Ольга Тимофеевна читала с выражением; Марат зеленел.
— Не возьмете? — спросила она и высморкалась.
— Хорошо... — сдался букинист. — Оставьте Тютчева.
— А Горького? Нобелевскую премию за роман “Мать” получил!
— Нет, только Тютчева... И идите.
— Ну и пойду, — поднялась Ольга Тимофеевна. — И Тютчева вам не оставлю. Тютчева захотели! Читайте свою “Анжелику” и современную матерную литературу... Напишу на вас всех в Лотерею... И вообще, горите вы синим пламенем! Всего хорошего.
Хлопнула дверью.
Марат посмотрел на Создателя бомбы.
Помолчали.
— Как ваши дела? — спросил Марат и потер затылок, пытаясь отогнать зашевелившуюся головную боль.

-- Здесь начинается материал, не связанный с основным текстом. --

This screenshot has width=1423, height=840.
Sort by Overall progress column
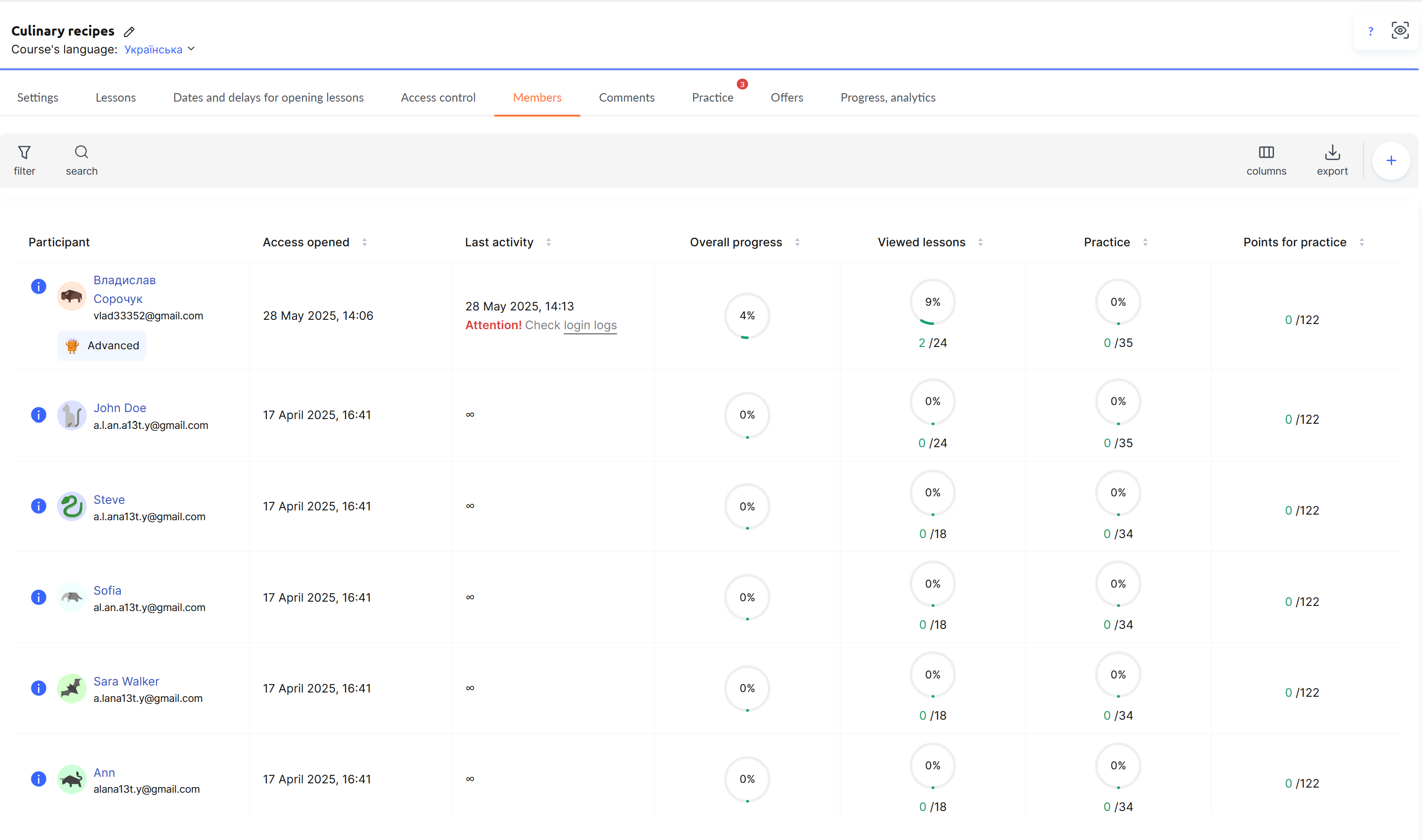[x=797, y=242]
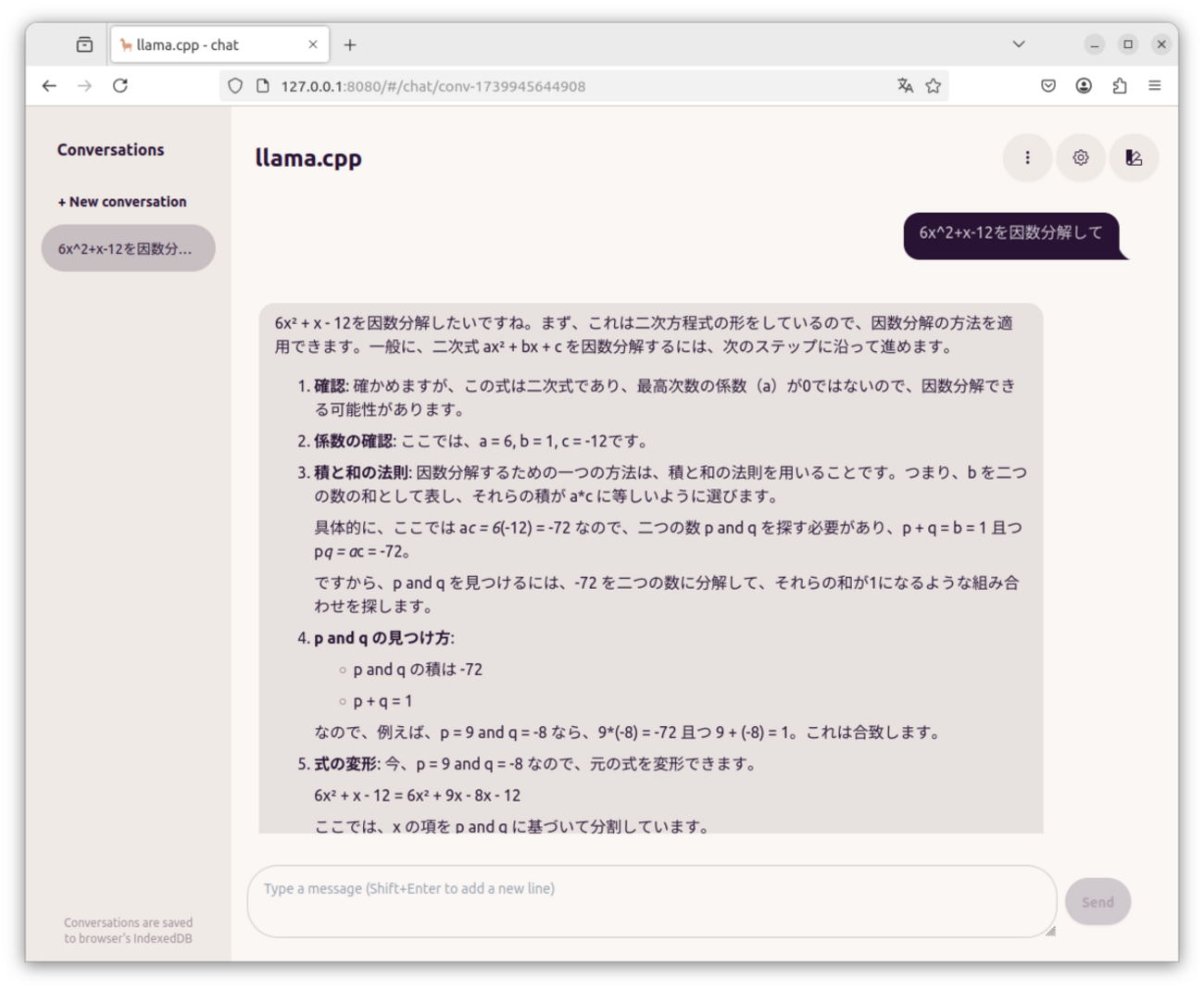Expand the window tab overview arrow next to minimize
The width and height of the screenshot is (1204, 990).
(1018, 44)
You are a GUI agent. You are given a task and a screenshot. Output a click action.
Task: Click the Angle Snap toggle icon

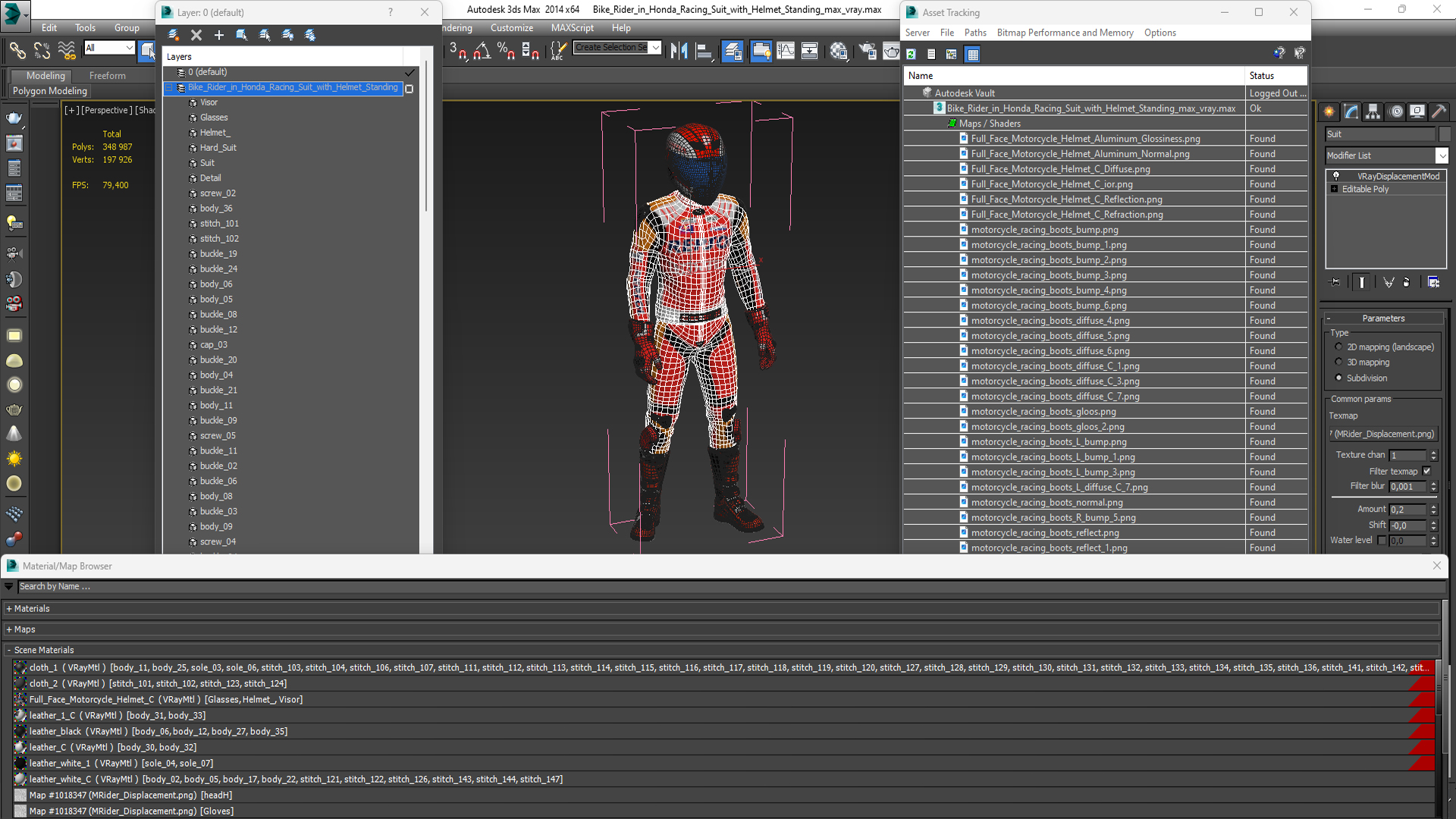tap(482, 51)
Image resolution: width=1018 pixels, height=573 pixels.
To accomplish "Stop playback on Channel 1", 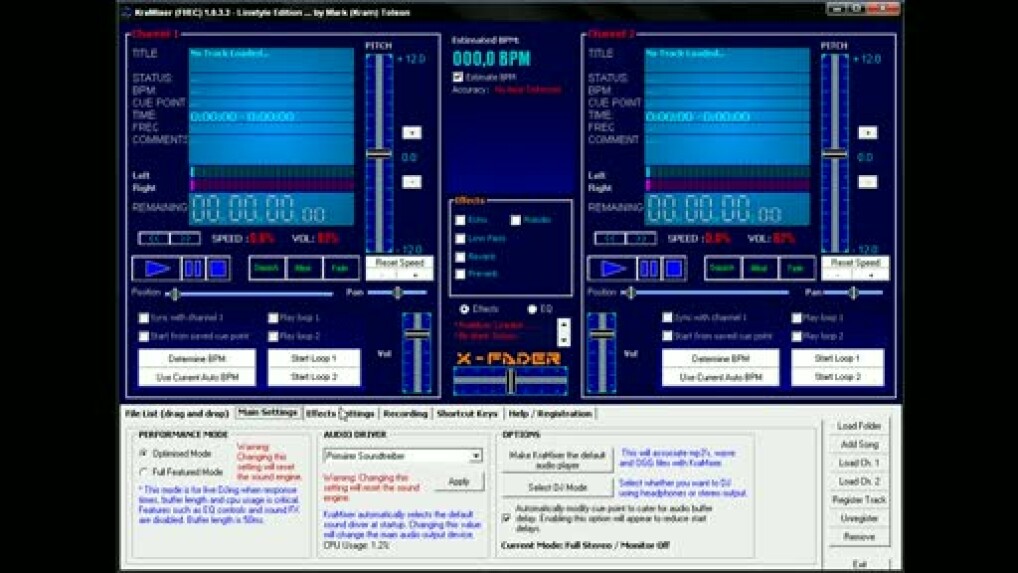I will coord(217,268).
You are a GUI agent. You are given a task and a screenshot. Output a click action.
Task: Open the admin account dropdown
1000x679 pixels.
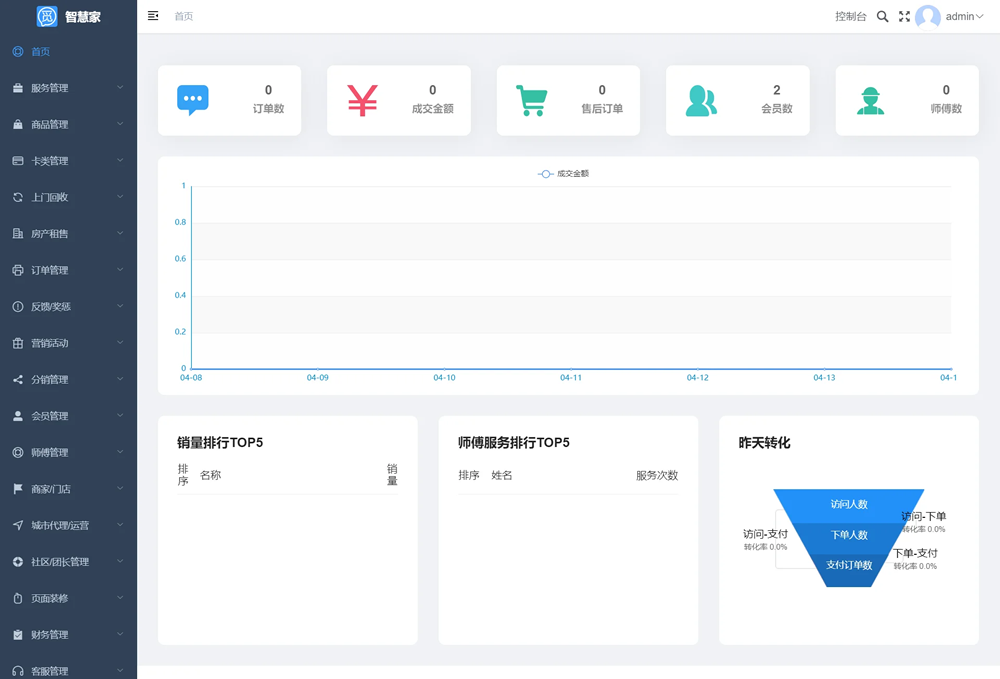(x=965, y=17)
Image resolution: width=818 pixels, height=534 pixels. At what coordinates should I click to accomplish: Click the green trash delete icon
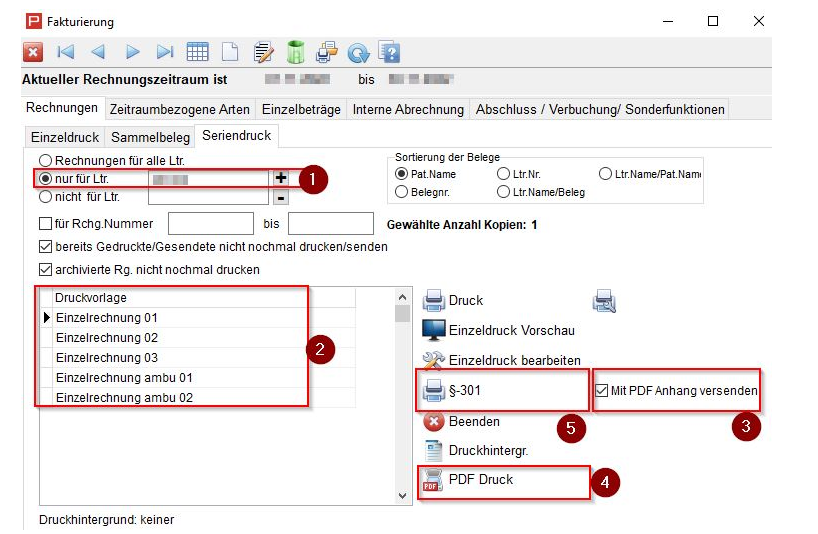click(295, 52)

В последний месяц Создатель бомбы часто заходил к Марату, что-то покупал. “Штук десять таких надежных покупателей, — думал Марат, — и торговля бы наладилась”.
— Нормально дела, — сказал Создатель бомбы, ползая пальцами по книгам. — А ваши?
— Сами видели. И так торговли нет... Берете?